As of 2008, on the eve of the meltdown, Greece had no fewer than 133 public-pension funds, each administered by its own little bureaucracy. (Under pressure from creditors, the number was supposed to come down to 13.) Greeks retire earlier and live longer than most of their eurozone peers, which means they spend close to 18% of GDP on public pensions, compared with about 7% in Ireland and 5% in the U.S. Pension fraud is pervasive, but nobody can put an exact figure on it because record-keeping is notoriously, and probably deliberately, spotty.

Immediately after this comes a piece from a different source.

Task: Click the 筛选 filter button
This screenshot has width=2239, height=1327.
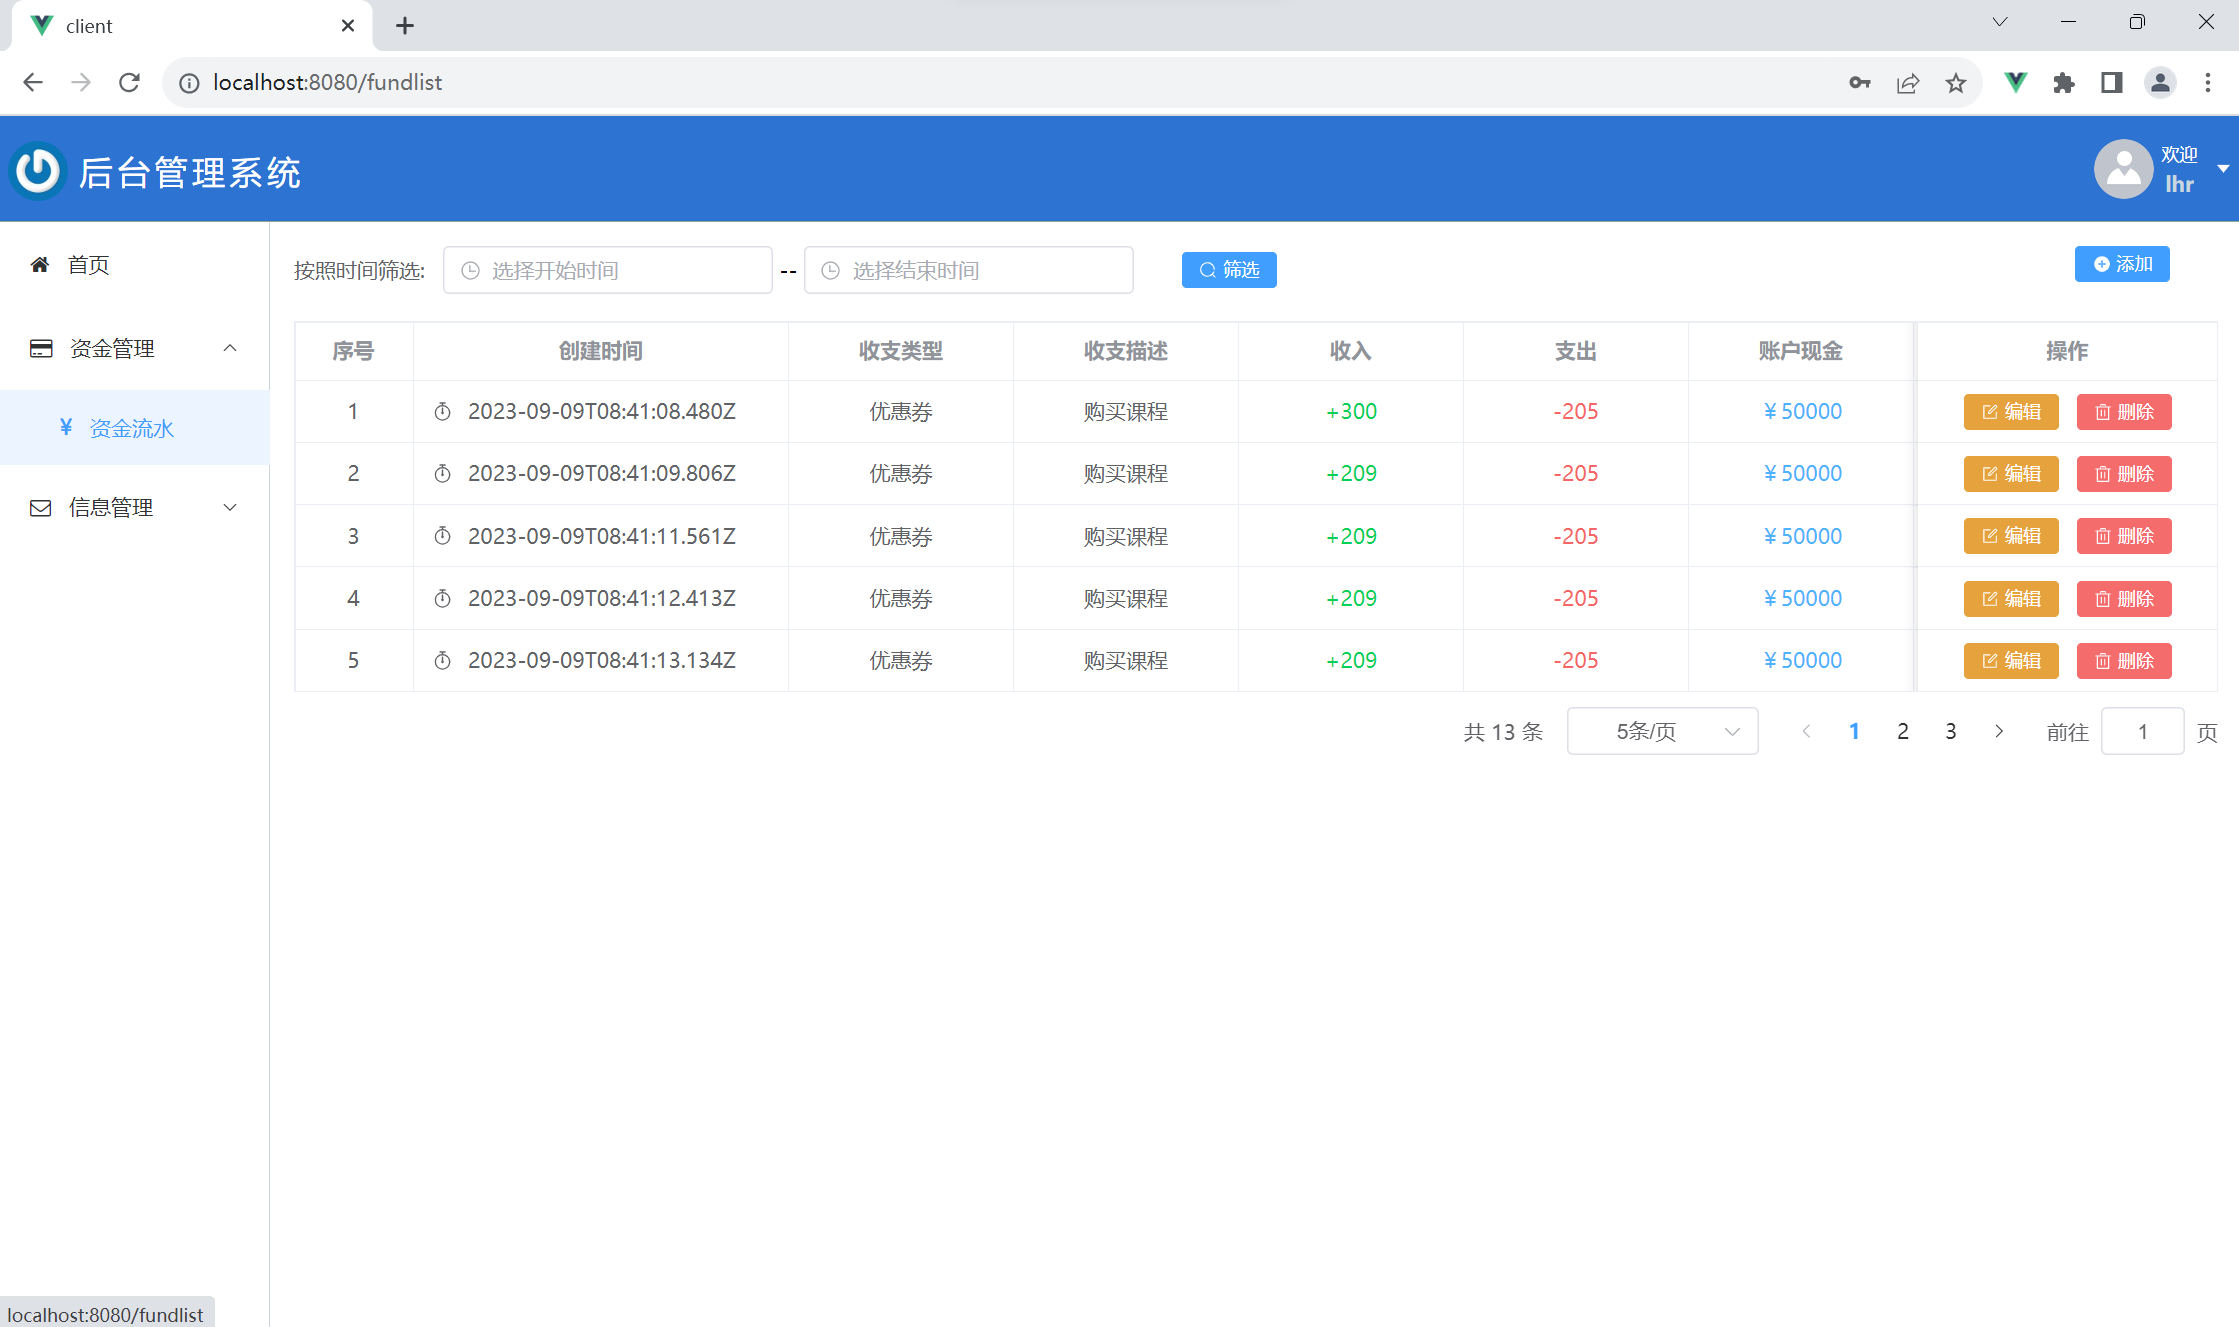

Privatization of state-owned companies was supposed to bring in €50 billion. Five years into the crisis, successive governments have only sold off €2.5 billion of assets. Greece has more lawyers per capita than the United States. As of 2010, Greek labor costs were 25% higher than in Germany. A liter of milk in Greece costs 30% more than elsewhere in Europe, thanks to regulations that allow it to remain on the shelf for no more than a week. Pharmaceuticals are also more expensive, thanks to the cartelization of the economy.